Conhecido nacionalmente pelos filmes de terror produzidos no Espírito Santo, o cineasta capixaba Rodrigo Aragão prepara uma mudança inédita na carreira. Após cerca de duas décadas dedicadas ao horror fantástico, o diretor trabalha no lançamento de “Folclórica”, primeiro longa infantil de sua trajetória.
O filme, produzido ao longo de três anos, mergulha no universo do folclore brasileiro e será inteiramente estrelado por bonecos manipulados, sem qualquer personagem humano em cena. Segundo Aragão, a proposta combina técnicas artesanais clássicas do cinema com uma narrativa voltada ao público infantil.

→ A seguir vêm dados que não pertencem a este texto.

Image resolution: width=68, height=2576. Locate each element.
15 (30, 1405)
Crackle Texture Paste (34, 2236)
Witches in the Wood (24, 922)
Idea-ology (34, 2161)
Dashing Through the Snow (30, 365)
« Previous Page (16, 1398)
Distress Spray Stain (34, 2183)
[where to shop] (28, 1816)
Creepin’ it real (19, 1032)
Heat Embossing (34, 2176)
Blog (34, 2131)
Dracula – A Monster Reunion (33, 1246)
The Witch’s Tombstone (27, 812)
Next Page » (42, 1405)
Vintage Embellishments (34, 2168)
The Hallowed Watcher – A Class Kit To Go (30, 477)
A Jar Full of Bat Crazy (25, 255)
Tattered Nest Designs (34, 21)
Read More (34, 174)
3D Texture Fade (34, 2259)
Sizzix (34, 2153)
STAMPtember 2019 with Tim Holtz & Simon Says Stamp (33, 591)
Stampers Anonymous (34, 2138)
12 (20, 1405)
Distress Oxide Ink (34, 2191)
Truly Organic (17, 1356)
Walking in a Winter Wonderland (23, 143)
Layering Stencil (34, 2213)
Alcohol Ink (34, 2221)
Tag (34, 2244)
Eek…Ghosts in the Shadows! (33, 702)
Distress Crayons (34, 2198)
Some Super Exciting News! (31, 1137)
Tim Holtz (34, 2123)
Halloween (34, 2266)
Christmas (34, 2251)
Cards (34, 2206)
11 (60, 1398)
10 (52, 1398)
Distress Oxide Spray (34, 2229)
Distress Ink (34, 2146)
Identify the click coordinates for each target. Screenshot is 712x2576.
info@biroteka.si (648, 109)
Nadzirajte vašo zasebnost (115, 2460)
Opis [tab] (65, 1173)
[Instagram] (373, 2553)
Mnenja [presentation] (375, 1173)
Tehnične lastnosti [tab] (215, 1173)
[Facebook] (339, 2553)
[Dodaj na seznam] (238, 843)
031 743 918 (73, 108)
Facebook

É um filme muito diferente. Pelas minhas pesquisas, acho que não foi feito algo desse tipo no Brasil. Não existe nenhum ser humano no filme, só bonecos. E também não tem efeito digital, é tudo artesanal
Rodrigo Aragão, cineasta
A trama acompanha Pequi, um pequeno saci que nasce com o pé esquerdo, diferente dos demais sacis, tradicionalmente ligados à sorte e à agilidade. Complexado pela condição, ele parte em uma jornada para encontrar o dente do Mapinguari, criatura lendária da Amazônia, na tentativa de mudar o próprio destino.
Ao longo do caminho, o personagem cruza diferentes regiões do imaginário popular brasileiro e encontra figuras como Curupira, Caboclo d’Água e a Pata, criatura do folclore capixaba associada à região de Guarapari.
“Eu faço uma reimaginação dessas lendas brasileiras, recriando os personagens com visuais diferentes”, explica Aragão.
Transição planejada
Apesar da mudança de gênero, o cineasta afirma que o trabalho artesanal segue como uma marca da produção. Os personagens foram construídos como marionetes e fantoches manipulados manualmente, incluindo técnicas de teatro de bonecos e animatrônicos com controle remoto.
“Teve boneco que precisava de três pessoas manipulando ao mesmo tempo. Foi um trabalho muito complexo”, conta.
O diretor também destaca que a experiência com o cinema infantil surgiu dentro de casa, durante a pandemia de Covid-19. Segundo ele, os personagens nasceram enquanto brincava diariamente com marionetes ao lado dos filhos durante o período de isolamento social.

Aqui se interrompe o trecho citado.